----- Provided passage -----
St. Maries expo helps students stay local
The annual St. Maries Vocational Expo hosted 460 teens from Lakeside, Kootenai, Potlach and St. Maries in the effort to show students the advantages of staying local and living in the St. Maries community.
Nearly 45 vendors took part in the expo including logging firms, the local hospital, automotive repair businesses and aerospace training.
“The whole idea is to grow our own, that’s what it’s all about,” said Kristi Payne, the program coordinator for the school district’s St. Maries Community Education Center. “We’ve had kids hired by local firms because of the connections they made at the Expo.”
The expo helps students identify their career goals and focus their coursework to meet those goals.
Orofino students get paid to learn
To help students earn extra college credits before graduating from high school, the Orofino School District set aside $15,000 to pay for more dual credit classes. Superintendent Bob Vian wants to go beyond the state subsidy.
“We’re doing what we can to remove obstacles for kids,” Vian said. “The district’s funds could have a huge payoff in a successful future for the district’s students.”
Nearly 360 students are eligible for the district’s financial aid, and this year 43 students applied for the district subsidy. Combined, the district and state programs will help Orofino students earn about 170 college credits this year.
“Many of our parents have nothing beyond a high school diploma,” said Vian. “It takes a whole lot of money and students often ask themselves if they’re smart enough to go to college.”
The goal is to get teens to go on after high school to a vocational-technical program or a college.
-----
Your instructions:
Answer these questions from the news items on St. Maries and Orofino schools:
(a) How many teens did the St. Maries Vocational Expo host?
(b) How much money did the Orofino School District set aside for more dual credit classes?
(c) How many students applied for the Orofino district subsidy this year?
----- Excerpted records -----
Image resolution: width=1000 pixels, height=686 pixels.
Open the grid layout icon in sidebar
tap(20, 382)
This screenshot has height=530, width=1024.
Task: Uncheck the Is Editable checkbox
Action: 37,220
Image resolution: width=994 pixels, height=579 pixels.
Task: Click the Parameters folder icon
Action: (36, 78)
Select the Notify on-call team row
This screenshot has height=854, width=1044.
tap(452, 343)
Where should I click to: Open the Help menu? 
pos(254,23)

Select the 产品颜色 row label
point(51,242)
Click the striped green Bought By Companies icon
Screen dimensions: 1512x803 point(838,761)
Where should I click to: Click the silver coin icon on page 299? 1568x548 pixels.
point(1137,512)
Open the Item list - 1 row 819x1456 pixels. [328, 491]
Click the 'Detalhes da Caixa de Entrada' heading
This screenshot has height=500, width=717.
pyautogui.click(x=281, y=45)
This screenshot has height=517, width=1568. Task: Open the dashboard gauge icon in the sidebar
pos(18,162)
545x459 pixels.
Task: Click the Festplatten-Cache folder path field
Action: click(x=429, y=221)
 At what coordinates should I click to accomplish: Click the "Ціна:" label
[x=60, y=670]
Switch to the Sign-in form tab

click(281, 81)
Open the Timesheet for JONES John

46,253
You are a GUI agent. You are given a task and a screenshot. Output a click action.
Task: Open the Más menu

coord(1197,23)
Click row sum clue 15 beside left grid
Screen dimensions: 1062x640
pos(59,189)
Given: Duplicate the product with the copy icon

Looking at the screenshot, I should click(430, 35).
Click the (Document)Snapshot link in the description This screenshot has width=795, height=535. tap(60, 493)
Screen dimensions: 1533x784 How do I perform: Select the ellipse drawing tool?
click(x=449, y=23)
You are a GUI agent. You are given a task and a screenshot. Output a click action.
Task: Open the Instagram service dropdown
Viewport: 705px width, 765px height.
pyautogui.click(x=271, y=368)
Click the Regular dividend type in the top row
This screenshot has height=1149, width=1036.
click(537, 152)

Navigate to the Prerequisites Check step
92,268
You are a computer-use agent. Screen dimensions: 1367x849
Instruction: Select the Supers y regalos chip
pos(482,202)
-----
Solution:
(a) 460 teens
(b) $15,000
(c) 43 students